(Beginning of EXTRACT)

The Summer of Self Love Continues
I need to start this post by saying Happy Anniversary to the love of my life. He is by far the strongest person that I’ve yet to meet. It takes a certain kind of person to walk through what we have in the last six years without complaint. And, rarely, has he complained. What he has done is hold me while I cry, visit more doctors than I can count with both myself and our sweet boy, carry me up the stairs and to the shower when I couldn’t walk, and push me toward embracing true self-care. I can’t express how much I love you, my dear. I am blessed – and even better, I know it.
So, why am I stopping by on the night of our anniversary? Because tomorrow, July 11th, makes 4 years from the day that my body let me down in ways that I have not yet been able to describe. 4 years ago today, we were at a Keith Urban concert celebrating our 2nd anniversary. I remember my hair was long and thin, and I had dyed it dark. It was in a braid. I remember wearing the tiniest pair of leggings I’d seen in my adulthood. I remember the stress of leaving our baby – even though he was mostly stable after succumbing to such sickness months before. I remember laughing, but feeling anxious beyond words. I didn’t eat dinner that night because I had just gone gluten free. I didn’t really know what to eat, but that was okay. Maybe my hair would stop falling out… or my body would put on a few pounds with the switch. Maybe I wouldn’t be so tired anymore.

(End of EXTRACT)
(Beginning of DATA PROVIDED)

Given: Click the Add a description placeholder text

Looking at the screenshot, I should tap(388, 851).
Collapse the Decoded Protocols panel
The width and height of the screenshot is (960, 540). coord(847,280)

(End of DATA PROVIDED)

◆ **PROBLEM STATEMENT**: Please write out part of the anniversary post above word for word, starting at the words "So, why am I" and stopping after "so tired anymore.".

◆ **SOLUTION FOR THIS PROBLEM**:
So, why am I stopping by on the night of our anniversary? Because tomorrow, July 11th, makes 4 years from the day that my body let me down in ways that I have not yet been able to describe. 4 years ago today, we were at a Keith Urban concert celebrating our 2nd anniversary. I remember my hair was long and thin, and I had dyed it dark. It was in a braid. I remember wearing the tiniest pair of leggings I’d seen in my adulthood. I remember the stress of leaving our baby – even though he was mostly stable after succumbing to such sickness months before. I remember laughing, but feeling anxious beyond words. I didn’t eat dinner that night because I had just gone gluten free. I didn’t really know what to eat, but that was okay. Maybe my hair would stop falling out… or my body would put on a few pounds with the switch. Maybe I wouldn’t be so tired anymore.